§ TASK REQUIREMENTS
Copy out again, without any change, the part of the entries that opens with the line containing "Task: Tap the Estep logo text" and closes with the line containing "click(x=62, y=307)", both of those lines included.

-------- DATA PROVIDED

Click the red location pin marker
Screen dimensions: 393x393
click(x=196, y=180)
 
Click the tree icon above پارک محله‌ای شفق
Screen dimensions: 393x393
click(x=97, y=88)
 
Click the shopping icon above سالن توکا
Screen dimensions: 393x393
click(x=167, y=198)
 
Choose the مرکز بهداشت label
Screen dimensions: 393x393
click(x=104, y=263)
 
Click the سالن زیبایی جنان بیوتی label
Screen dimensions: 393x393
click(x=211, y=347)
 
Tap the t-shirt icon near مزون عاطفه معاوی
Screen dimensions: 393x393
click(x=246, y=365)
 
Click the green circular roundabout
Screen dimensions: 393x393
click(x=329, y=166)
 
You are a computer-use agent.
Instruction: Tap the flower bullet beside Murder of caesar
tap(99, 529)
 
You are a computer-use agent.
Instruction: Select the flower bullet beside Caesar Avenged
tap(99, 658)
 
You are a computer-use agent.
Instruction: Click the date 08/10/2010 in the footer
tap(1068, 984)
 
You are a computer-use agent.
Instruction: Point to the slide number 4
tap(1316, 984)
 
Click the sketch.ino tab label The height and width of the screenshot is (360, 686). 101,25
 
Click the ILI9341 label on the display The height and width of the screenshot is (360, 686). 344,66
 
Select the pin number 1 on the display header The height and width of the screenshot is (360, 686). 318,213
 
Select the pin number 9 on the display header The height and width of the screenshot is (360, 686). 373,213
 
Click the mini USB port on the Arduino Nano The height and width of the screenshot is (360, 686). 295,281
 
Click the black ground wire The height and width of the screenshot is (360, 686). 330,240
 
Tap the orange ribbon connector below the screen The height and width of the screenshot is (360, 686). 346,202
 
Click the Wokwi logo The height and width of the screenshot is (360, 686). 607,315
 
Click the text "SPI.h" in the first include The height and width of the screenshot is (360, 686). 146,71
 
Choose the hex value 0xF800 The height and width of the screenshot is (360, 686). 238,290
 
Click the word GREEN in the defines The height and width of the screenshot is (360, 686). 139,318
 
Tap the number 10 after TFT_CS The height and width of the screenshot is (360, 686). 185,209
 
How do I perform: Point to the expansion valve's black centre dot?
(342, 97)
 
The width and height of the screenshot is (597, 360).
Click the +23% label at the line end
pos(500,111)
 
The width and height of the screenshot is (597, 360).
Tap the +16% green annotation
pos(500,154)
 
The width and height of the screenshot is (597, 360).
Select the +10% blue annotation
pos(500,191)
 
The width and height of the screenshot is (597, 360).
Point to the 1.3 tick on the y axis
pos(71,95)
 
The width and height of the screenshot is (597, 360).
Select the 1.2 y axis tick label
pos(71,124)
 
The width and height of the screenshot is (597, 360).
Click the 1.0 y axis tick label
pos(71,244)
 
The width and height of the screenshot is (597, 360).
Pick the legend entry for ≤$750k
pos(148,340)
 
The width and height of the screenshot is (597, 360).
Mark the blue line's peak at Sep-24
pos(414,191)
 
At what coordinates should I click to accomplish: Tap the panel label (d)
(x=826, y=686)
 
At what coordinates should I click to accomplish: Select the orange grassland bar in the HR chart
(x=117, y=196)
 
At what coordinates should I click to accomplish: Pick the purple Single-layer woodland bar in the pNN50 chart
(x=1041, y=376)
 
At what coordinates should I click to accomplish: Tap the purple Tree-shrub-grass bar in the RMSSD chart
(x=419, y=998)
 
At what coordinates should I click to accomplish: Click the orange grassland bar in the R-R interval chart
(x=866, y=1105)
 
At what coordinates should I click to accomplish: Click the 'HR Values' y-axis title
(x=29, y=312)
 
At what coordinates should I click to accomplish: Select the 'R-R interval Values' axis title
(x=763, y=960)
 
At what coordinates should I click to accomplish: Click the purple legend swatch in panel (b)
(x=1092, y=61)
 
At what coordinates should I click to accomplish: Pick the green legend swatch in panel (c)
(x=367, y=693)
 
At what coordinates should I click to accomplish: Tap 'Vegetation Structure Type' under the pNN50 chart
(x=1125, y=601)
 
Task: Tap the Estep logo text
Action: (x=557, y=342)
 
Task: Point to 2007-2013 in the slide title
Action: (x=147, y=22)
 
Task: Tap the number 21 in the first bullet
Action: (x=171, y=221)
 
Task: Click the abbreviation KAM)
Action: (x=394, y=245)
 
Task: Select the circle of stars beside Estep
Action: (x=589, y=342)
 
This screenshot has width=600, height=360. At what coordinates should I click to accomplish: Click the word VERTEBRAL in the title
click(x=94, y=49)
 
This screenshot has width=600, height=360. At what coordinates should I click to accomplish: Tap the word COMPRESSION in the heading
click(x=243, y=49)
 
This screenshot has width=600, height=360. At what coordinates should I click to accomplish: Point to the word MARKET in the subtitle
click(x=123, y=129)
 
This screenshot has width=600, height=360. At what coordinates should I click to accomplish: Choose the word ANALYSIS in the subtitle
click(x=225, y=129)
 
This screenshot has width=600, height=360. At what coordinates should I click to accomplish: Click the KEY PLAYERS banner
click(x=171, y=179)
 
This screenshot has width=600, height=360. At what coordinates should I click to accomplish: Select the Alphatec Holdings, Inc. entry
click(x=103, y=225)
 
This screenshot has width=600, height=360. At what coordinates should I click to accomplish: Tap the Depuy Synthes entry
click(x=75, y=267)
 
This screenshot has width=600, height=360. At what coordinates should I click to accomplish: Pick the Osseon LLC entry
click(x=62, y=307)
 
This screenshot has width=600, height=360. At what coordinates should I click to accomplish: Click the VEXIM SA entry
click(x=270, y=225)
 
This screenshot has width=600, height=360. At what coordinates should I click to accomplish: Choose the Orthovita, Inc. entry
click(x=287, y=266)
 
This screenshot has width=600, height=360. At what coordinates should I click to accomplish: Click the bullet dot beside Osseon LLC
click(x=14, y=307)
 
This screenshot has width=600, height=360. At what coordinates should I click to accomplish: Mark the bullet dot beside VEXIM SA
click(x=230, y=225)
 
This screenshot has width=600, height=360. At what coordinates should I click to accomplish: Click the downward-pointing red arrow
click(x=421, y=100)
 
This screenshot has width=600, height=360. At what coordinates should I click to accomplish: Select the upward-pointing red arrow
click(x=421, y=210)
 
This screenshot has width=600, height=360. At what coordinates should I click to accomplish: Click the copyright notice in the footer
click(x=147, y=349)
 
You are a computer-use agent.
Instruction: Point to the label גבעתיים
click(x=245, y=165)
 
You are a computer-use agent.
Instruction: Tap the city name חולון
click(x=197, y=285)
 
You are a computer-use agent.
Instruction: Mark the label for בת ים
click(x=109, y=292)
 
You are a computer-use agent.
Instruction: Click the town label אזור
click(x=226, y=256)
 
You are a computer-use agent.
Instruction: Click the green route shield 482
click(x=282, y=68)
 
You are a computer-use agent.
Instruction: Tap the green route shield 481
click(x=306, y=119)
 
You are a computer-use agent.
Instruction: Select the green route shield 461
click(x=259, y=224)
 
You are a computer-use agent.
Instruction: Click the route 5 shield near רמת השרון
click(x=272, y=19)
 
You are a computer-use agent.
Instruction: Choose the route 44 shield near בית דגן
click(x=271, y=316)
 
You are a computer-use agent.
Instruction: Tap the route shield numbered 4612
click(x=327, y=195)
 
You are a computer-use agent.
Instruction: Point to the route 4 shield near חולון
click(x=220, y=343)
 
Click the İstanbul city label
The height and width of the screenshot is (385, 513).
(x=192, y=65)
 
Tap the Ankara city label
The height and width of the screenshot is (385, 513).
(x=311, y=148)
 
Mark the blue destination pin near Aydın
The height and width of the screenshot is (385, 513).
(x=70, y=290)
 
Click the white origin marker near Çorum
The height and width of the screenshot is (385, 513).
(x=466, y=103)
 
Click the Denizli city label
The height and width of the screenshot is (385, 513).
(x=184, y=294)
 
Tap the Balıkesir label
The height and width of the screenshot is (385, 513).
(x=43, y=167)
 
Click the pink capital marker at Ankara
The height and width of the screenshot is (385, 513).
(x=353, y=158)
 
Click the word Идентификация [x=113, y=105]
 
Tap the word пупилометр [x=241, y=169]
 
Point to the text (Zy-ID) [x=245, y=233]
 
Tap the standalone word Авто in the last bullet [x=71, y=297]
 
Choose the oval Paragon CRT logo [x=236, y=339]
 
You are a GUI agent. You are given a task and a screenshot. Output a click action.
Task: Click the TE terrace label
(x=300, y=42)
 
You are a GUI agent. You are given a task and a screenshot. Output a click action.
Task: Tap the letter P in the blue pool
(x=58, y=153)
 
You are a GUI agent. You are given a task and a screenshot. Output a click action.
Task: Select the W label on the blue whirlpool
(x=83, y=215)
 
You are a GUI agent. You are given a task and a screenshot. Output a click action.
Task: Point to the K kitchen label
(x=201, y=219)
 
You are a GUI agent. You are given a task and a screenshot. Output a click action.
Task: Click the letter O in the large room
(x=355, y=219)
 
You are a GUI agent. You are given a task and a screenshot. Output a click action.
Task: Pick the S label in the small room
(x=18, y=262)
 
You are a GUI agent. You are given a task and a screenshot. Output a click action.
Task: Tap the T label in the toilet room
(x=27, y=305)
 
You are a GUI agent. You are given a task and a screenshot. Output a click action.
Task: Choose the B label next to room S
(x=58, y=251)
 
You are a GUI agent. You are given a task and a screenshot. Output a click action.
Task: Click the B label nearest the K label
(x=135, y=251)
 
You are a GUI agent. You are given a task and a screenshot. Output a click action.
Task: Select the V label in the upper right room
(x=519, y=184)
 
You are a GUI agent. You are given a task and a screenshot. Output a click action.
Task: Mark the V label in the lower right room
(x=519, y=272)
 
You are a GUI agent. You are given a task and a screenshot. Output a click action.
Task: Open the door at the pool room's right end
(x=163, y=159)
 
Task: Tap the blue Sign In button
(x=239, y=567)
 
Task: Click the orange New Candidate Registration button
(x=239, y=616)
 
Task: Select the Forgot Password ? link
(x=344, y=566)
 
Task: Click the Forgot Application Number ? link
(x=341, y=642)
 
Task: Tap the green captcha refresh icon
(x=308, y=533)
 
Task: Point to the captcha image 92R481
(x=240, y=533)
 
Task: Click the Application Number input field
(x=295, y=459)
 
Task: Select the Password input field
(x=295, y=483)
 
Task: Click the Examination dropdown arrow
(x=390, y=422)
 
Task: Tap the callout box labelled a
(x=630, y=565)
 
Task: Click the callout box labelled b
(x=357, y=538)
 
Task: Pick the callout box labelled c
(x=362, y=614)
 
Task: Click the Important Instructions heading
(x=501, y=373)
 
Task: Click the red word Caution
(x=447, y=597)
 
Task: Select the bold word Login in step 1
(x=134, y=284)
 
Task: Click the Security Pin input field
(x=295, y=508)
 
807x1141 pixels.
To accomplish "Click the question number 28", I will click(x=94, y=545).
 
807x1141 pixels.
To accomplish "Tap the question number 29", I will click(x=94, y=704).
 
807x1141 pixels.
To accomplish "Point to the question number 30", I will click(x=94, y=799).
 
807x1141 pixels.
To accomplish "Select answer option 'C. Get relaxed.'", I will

----------------

§ PROBLEM SOLUTION
Task: Tap the Estep logo text
Action: (x=557, y=342)
 
Task: Point to 2007-2013 in the slide title
Action: (x=147, y=22)
 
Task: Tap the number 21 in the first bullet
Action: (x=171, y=221)
 
Task: Click the abbreviation KAM)
Action: (x=394, y=245)
 
Task: Select the circle of stars beside Estep
Action: (x=589, y=342)
 
This screenshot has width=600, height=360. At what coordinates should I click to accomplish: Click the word VERTEBRAL in the title
click(x=94, y=49)
 
This screenshot has width=600, height=360. At what coordinates should I click to accomplish: Tap the word COMPRESSION in the heading
click(x=243, y=49)
 
This screenshot has width=600, height=360. At what coordinates should I click to accomplish: Point to the word MARKET in the subtitle
click(x=123, y=129)
 
This screenshot has width=600, height=360. At what coordinates should I click to accomplish: Choose the word ANALYSIS in the subtitle
click(x=225, y=129)
 
This screenshot has width=600, height=360. At what coordinates should I click to accomplish: Click the KEY PLAYERS banner
click(x=171, y=179)
 
This screenshot has width=600, height=360. At what coordinates should I click to accomplish: Select the Alphatec Holdings, Inc. entry
click(x=103, y=225)
 
This screenshot has width=600, height=360. At what coordinates should I click to accomplish: Tap the Depuy Synthes entry
click(x=75, y=267)
 
This screenshot has width=600, height=360. At what coordinates should I click to accomplish: Pick the Osseon LLC entry
click(x=62, y=307)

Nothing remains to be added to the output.